Melo remained in power for eight months, but finally the "Constitutionalist" troops of Pedro Alcántara Herrán, Tomás Cipriano de Mosquera, Julio Arboleda and José Hilario López, located in the north and south of the country and totaling 11,000 men, united and surrounded the 7,000 Melistas, who by autumn only held the city of Bogotá.

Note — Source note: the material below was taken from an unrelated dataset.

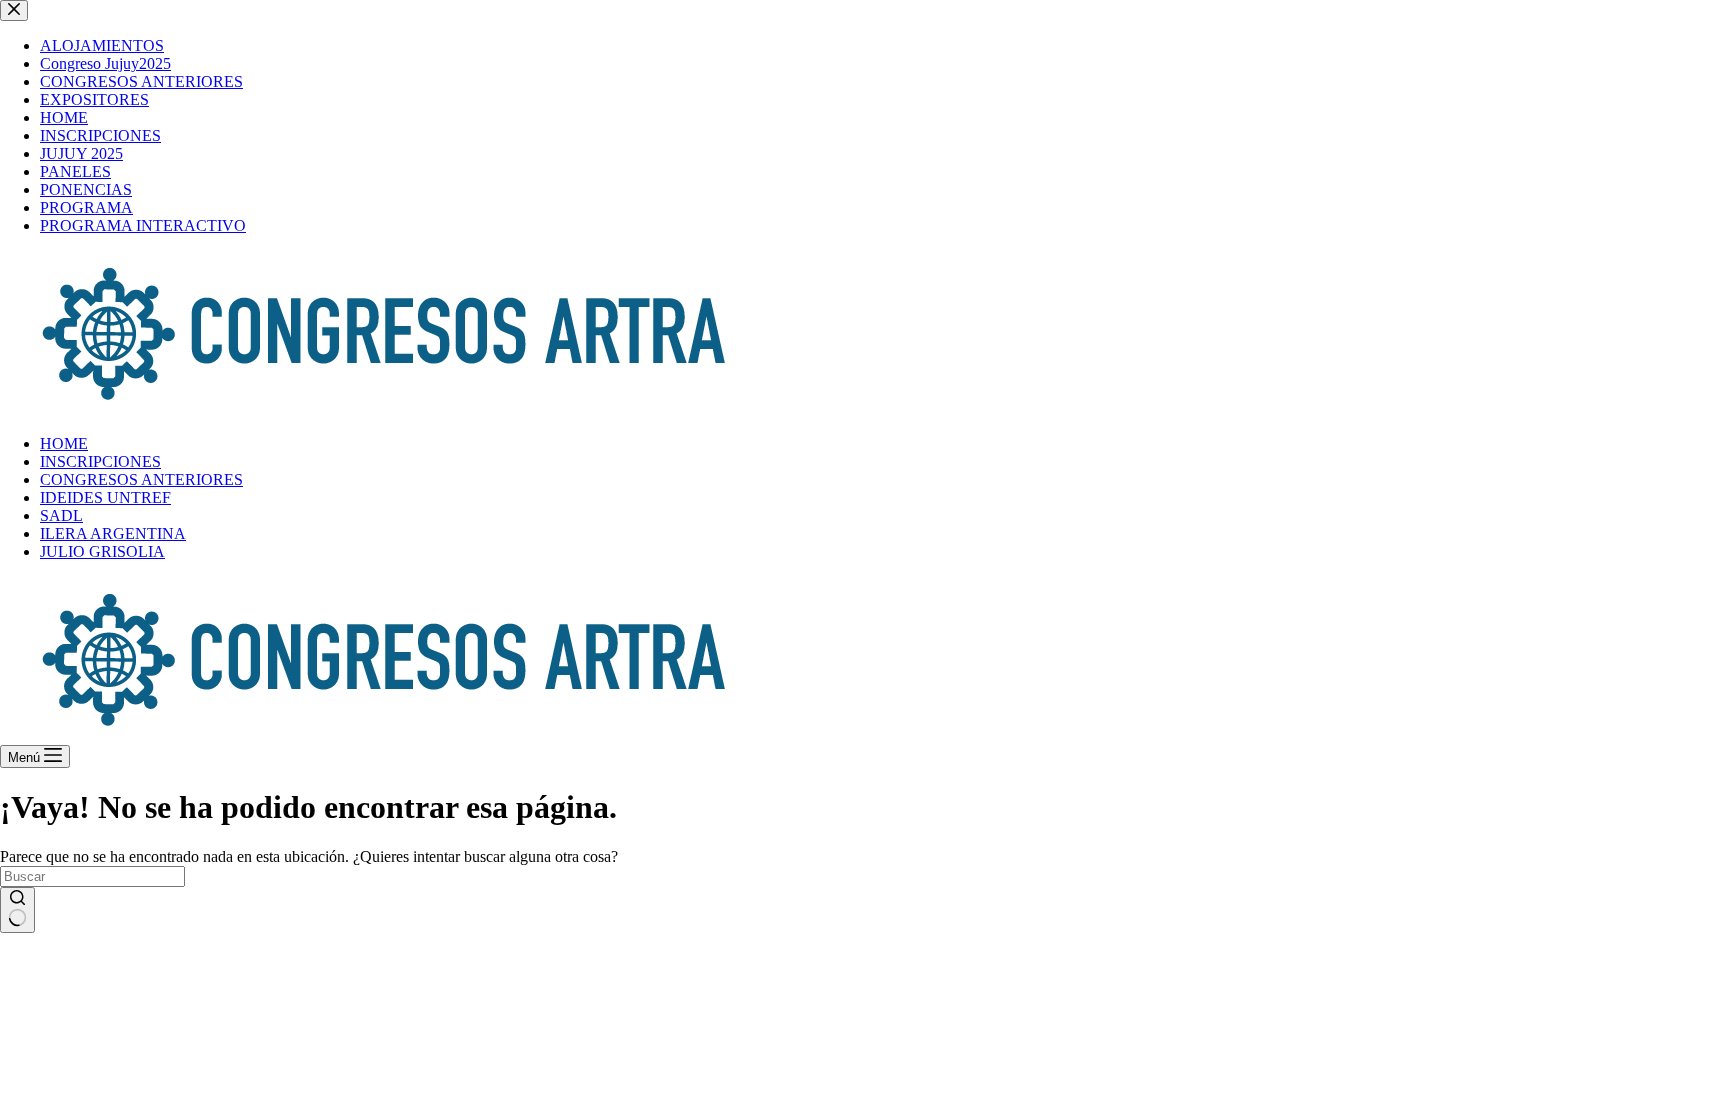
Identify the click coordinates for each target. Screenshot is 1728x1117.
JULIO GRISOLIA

On 4 December of the same year, the victorious alliance entered Bogotá, after defeating the Melista army and its allies, the "Draconian" Liberals and artisans. The latter presented tenacious resistance during the final assault on the capital in which general Tomás de Herrera was killed. This is why the winning party banished hundreds of artisans to the unhealthy area surrounding the Chagres River in Panama, most of whom died during the journey on foot. The conflict cost about 4,000 lives.

== Consequences ==
After his defeat, José María Melo was tried and deposed by Congress. Mosquera demanded that Melo would be shot, but Herrán opposed his execution and he was exiled instead. Former President Obando, who had taken refuge in the nuncio's residence, was tried and removed by Congress from his position as president, for not preventing Melo's coup.

José de Obaldía became acting president until 1 April 1855, when Congress elected Conservative Congressman Manuel María Mallarino Ibargüen as new president.